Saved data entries

════════════════

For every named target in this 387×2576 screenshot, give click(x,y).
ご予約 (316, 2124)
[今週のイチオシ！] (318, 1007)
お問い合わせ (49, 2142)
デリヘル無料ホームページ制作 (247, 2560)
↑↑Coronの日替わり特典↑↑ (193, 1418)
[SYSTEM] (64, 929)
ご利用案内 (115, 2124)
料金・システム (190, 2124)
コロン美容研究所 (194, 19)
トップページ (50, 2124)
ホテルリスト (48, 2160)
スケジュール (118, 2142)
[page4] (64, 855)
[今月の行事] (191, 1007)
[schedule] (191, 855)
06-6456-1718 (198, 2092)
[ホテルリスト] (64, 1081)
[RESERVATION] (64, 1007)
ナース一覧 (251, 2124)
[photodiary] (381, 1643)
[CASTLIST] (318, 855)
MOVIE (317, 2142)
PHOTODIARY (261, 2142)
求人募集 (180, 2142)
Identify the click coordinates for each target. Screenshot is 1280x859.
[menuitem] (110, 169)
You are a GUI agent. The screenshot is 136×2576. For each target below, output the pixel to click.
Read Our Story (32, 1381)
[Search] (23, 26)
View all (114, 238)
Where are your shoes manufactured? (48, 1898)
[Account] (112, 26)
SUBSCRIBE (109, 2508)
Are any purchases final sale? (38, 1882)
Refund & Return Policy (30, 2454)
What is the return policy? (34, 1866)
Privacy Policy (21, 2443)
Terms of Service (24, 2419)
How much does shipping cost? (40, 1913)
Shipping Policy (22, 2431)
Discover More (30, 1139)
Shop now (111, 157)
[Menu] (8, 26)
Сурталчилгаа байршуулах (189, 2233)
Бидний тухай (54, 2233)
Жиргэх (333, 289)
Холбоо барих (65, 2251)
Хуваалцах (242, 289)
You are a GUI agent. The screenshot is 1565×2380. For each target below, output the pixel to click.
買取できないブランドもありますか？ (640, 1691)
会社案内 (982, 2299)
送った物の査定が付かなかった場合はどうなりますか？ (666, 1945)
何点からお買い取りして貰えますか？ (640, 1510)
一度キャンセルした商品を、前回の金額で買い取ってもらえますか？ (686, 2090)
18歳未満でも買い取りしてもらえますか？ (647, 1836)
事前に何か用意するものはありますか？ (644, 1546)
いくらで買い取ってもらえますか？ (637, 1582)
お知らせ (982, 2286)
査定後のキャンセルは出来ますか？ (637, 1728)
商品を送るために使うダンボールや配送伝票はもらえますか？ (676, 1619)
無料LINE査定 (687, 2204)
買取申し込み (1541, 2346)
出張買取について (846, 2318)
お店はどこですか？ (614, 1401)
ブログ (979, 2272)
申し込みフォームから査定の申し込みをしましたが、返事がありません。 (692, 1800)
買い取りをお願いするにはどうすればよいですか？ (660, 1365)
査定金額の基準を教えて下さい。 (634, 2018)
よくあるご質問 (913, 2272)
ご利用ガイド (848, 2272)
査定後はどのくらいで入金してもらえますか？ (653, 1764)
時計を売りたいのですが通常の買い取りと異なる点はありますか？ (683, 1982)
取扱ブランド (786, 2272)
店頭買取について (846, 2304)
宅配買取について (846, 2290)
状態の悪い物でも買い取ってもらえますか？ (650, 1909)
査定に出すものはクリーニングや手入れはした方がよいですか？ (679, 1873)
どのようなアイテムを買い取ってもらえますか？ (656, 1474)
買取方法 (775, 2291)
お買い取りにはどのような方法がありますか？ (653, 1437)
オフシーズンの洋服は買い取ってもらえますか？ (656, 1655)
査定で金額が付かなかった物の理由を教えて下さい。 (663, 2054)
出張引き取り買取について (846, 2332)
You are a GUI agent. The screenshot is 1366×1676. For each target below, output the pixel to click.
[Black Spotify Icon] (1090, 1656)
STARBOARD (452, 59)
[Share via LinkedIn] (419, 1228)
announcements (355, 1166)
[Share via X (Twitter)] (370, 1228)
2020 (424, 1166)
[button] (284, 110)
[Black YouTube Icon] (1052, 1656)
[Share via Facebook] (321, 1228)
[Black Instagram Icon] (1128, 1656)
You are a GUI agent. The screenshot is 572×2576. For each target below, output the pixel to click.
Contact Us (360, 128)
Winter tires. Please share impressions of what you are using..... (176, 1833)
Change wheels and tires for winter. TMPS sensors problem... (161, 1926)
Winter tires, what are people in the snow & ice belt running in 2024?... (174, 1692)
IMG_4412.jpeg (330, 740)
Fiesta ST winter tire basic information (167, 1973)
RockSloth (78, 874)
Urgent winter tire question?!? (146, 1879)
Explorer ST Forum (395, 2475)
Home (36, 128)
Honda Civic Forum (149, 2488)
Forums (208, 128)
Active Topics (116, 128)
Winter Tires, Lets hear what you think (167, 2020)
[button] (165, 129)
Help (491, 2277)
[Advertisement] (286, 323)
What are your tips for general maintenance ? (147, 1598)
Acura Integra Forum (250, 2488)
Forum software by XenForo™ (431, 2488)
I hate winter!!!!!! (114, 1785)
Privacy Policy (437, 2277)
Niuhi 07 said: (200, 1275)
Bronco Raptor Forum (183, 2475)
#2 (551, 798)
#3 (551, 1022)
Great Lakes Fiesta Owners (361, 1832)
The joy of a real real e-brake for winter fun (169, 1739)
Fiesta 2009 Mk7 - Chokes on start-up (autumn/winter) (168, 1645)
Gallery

════════════════

- [Task description] Could you repeat exactly the lines above from the line with "査定金額の基準を教えて下さい。 (634, 2018)" up to and including the line with "announcements (355, 1166)", and only those?

- [Solution]
査定金額の基準を教えて下さい。 (634, 2018)
よくあるご質問 (913, 2272)
ご利用ガイド (848, 2272)
査定後はどのくらいで入金してもらえますか？ (653, 1764)
時計を売りたいのですが通常の買い取りと異なる点はありますか？ (683, 1982)
取扱ブランド (786, 2272)
店頭買取について (846, 2304)
宅配買取について (846, 2290)
状態の悪い物でも買い取ってもらえますか？ (650, 1909)
査定に出すものはクリーニングや手入れはした方がよいですか？ (679, 1873)
どのようなアイテムを買い取ってもらえますか？ (656, 1474)
買取方法 (775, 2291)
お買い取りにはどのような方法がありますか？ (653, 1437)
オフシーズンの洋服は買い取ってもらえますか？ (656, 1655)
査定で金額が付かなかった物の理由を教えて下さい。 (663, 2054)
出張引き取り買取について (846, 2332)
You are a GUI agent. The screenshot is 1366×1676. For each target below, output the pixel to click.
[Black Spotify Icon] (1090, 1656)
STARBOARD (452, 59)
[Share via LinkedIn] (419, 1228)
announcements (355, 1166)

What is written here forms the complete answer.